#### [Yang Diminta]
Lanjutkan tulisan tentang bertugas sebagai dokter di pedalaman Papua di bawah ini, dimulai tepat setelah kalimat terakhirnya.

Mugi dari udara |
Namanya juga bertugas
dipedalaman, pastinya kehidupannya pun akan berbeda dengan dikota….sangat-sangat
berbeda !!. Apalagi ini adalah pedalaman di Papua, yang notabene merupakan
provinsi paling timur dan paling jauh dari ibukota dan memang masih sangat
tertinggal. Yang pasti, kondisinya memang sangat memprihatinkan….jauh lebih
tertinggal, bahkan dari kampung-kampung yang paling ndeso sekalipun yang ada di
wilayah pulau jawa.
Aku mulai bertugas sebagai dokter
PTT di kab Nduga Papua terhitung sejak 1 September 2010. Namun karena harus
mengurus administrasi dan harus menunggu pesawat, aku baru naik ke tempat tugas
bulan oktober 2010. Tempat tugasku merupakan sebuah distrik yang bernama Mugi,
tapi didunia komunikasi radio (SSB) dan penerbangan lebih dikenal dengan nama
Darakma.
Pertamakali naik ke tempat tugas
lumayan campur aduk juga perasaannya….rasa penasaran, excited dan rasa takut campur aduk jadi satu. Penasaran karena
ingin tahu seperti apa sih tempat tugasku, excited
karena memang udah lama aku pengen ke Papua dan akhirnya tiba juga saatnya
pergi ke pedalamannya. Sedangkan takut karena inilah untuk pertamakalinya aku
naik pesawat kecil...kapasitasnya dari mulai 4 orang (Cessna) sampai kapasitas
9 orang (Caravan). Selain itu rasa takut juga karena Nduga masih merupakan daerah
rawan. Sempat mendengar juga cerita-cerita yang agak seram dari seniorku.

Catatan dari dataset penunjukan
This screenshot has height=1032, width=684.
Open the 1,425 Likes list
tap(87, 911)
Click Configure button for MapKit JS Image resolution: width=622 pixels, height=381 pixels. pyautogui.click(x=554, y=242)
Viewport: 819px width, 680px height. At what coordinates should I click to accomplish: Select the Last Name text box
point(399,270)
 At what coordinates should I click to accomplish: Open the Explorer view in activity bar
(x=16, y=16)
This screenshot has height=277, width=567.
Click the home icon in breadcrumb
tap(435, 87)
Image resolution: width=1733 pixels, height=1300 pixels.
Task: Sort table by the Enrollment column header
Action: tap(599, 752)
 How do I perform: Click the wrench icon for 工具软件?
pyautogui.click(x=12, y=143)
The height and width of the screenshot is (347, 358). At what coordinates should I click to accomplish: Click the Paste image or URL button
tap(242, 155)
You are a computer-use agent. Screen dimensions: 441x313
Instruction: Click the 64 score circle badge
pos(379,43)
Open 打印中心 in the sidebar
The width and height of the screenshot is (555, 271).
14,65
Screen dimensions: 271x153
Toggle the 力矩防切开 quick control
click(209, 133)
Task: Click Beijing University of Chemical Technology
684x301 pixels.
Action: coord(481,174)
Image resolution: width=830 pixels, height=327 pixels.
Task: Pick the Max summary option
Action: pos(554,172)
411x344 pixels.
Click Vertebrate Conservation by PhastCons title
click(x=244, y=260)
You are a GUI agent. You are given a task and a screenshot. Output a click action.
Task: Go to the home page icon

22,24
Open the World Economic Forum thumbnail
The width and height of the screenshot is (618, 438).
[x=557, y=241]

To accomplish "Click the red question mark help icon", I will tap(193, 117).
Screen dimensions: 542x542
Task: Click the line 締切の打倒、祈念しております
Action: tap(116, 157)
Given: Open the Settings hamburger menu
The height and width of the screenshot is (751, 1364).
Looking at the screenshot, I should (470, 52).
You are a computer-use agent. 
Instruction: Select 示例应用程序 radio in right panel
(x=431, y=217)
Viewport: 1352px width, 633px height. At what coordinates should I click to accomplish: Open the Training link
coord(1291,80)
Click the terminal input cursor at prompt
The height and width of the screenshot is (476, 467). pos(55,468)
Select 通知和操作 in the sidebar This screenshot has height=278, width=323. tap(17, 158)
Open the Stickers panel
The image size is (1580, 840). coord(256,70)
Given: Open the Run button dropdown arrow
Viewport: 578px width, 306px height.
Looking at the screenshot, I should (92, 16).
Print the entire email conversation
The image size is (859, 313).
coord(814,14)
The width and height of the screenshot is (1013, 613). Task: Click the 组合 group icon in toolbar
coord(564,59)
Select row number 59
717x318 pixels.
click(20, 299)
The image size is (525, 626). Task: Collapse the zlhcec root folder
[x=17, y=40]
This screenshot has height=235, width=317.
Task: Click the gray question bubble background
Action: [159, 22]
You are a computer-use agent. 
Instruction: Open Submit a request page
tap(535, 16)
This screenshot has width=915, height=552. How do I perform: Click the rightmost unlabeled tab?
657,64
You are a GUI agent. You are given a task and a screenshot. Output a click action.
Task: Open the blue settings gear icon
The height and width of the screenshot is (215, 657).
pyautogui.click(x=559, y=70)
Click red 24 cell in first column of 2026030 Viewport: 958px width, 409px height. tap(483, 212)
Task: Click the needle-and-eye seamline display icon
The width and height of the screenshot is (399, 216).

#### [Jawaban Latihan]
Bahkan ada temenku yang ayahnya langsung jatuh sakit begitu mendengar anaknya
bertugas di Kabupaten dimana Mapenduma termasuk salah satu wilayah didalamnya.
Padahal dia asalnya dari Sorong dan merupakan orang asli Papua….orang asli aja
takut, gimana aku coba??......(Apalagi karena tempat tugasku juga merupakan
pemekaran dari wilayah Mapenduma)…..
Emmm, Mapenduma memang sempat terkenal sih pada tahun 1996-1997 silam,
bahkan sampai pada tingkat dunia internasional…..
(kalo penasaran kenapa, coba tanya ke om google aja ya, masukin aja
keyword “peristiwa mapenduma 1996”)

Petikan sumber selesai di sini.